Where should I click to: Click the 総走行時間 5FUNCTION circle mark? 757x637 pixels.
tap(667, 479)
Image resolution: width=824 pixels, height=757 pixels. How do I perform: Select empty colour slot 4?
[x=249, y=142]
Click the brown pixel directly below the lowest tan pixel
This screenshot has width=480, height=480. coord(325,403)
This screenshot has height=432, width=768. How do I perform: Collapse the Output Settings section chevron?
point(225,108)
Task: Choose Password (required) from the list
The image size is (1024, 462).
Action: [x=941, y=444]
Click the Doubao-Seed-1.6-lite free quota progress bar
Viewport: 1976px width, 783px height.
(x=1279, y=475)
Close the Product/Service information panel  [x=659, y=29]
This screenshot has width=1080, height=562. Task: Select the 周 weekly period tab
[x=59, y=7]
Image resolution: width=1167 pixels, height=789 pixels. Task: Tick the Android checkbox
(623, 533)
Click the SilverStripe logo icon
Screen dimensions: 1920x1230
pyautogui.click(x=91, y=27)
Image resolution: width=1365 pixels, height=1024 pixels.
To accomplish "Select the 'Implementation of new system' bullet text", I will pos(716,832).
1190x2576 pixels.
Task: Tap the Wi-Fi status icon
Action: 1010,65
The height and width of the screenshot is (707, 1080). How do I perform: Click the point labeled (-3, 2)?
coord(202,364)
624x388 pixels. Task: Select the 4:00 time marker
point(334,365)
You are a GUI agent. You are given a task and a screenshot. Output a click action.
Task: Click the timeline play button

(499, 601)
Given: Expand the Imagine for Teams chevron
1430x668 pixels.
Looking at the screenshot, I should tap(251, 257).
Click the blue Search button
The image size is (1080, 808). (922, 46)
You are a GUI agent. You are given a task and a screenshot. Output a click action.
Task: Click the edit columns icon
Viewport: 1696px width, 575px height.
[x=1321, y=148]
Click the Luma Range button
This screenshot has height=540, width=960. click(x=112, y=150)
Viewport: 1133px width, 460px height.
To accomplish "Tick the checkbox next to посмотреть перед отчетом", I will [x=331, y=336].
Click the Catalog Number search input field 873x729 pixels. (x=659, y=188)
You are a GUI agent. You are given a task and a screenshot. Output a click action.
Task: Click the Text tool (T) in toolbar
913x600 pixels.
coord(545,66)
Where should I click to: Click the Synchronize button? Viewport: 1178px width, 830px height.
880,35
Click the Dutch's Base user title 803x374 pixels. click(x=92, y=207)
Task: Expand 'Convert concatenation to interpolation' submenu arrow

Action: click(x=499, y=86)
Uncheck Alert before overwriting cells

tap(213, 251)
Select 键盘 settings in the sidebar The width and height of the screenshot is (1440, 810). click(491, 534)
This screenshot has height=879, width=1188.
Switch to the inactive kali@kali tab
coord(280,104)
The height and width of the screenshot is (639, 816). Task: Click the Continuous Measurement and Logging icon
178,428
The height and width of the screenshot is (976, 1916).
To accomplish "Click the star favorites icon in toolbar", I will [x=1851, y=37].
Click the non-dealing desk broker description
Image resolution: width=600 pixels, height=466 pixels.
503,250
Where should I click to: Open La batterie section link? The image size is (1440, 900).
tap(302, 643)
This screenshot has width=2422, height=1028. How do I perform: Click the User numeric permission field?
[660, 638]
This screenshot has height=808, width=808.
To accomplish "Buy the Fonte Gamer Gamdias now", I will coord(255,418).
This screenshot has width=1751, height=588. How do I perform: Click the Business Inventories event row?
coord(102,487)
###
> What you will do:
Retype all of the material, exactly as written.

> Solution for this exercise:
Where should I click to: Click the 総走行時間 5FUNCTION circle mark? 757x637 pixels.
tap(667, 479)
Image resolution: width=824 pixels, height=757 pixels. How do I perform: Select empty colour slot 4?
[x=249, y=142]
Click the brown pixel directly below the lowest tan pixel
This screenshot has width=480, height=480. coord(325,403)
This screenshot has height=432, width=768. How do I perform: Collapse the Output Settings section chevron?
point(225,108)
Task: Choose Password (required) from the list
The image size is (1024, 462).
Action: [x=941, y=444]
Click the Doubao-Seed-1.6-lite free quota progress bar
Viewport: 1976px width, 783px height.
(x=1279, y=475)
Close the Product/Service information panel  [x=659, y=29]
This screenshot has width=1080, height=562. Task: Select the 周 weekly period tab
[x=59, y=7]
Image resolution: width=1167 pixels, height=789 pixels. Task: Tick the Android checkbox
(623, 533)
Click the SilverStripe logo icon
Screen dimensions: 1920x1230
pyautogui.click(x=91, y=27)
Image resolution: width=1365 pixels, height=1024 pixels.
To accomplish "Select the 'Implementation of new system' bullet text", I will pos(716,832).
1190x2576 pixels.
Task: Tap the Wi-Fi status icon
Action: 1010,65
The height and width of the screenshot is (707, 1080). How do I perform: Click the point labeled (-3, 2)?
coord(202,364)
624x388 pixels. Task: Select the 4:00 time marker
point(334,365)
You are a GUI agent. You are given a task and a screenshot. Output a click action.
Task: Click the timeline play button

(499, 601)
Given: Expand the Imagine for Teams chevron
1430x668 pixels.
Looking at the screenshot, I should tap(251, 257).
Click the blue Search button
The image size is (1080, 808). (922, 46)
You are a GUI agent. You are given a task and a screenshot. Output a click action.
Task: Click the edit columns icon
Viewport: 1696px width, 575px height.
[x=1321, y=148]
Click the Luma Range button
This screenshot has height=540, width=960. click(x=112, y=150)
Viewport: 1133px width, 460px height.
To accomplish "Tick the checkbox next to посмотреть перед отчетом", I will [x=331, y=336].
Click the Catalog Number search input field 873x729 pixels. (x=659, y=188)
You are a GUI agent. You are given a task and a screenshot. Output a click action.
Task: Click the Text tool (T) in toolbar
913x600 pixels.
coord(545,66)
Where should I click to: Click the Synchronize button? Viewport: 1178px width, 830px height.
880,35
Click the Dutch's Base user title 803x374 pixels. click(x=92, y=207)
Task: Expand 'Convert concatenation to interpolation' submenu arrow

Action: click(x=499, y=86)
Uncheck Alert before overwriting cells

tap(213, 251)
Select 键盘 settings in the sidebar The width and height of the screenshot is (1440, 810). click(491, 534)
This screenshot has height=879, width=1188.
Switch to the inactive kali@kali tab
coord(280,104)
The height and width of the screenshot is (639, 816). Task: Click the Continuous Measurement and Logging icon
178,428
The height and width of the screenshot is (976, 1916).
To accomplish "Click the star favorites icon in toolbar", I will [x=1851, y=37].
Click the non-dealing desk broker description
Image resolution: width=600 pixels, height=466 pixels.
503,250
Where should I click to: Open La batterie section link? The image size is (1440, 900).
tap(302, 643)
This screenshot has width=2422, height=1028. How do I perform: Click the User numeric permission field?
[660, 638]
This screenshot has height=808, width=808.
To accomplish "Buy the Fonte Gamer Gamdias now", I will coord(255,418).
This screenshot has width=1751, height=588. How do I perform: Click the Business Inventories event row?
coord(102,487)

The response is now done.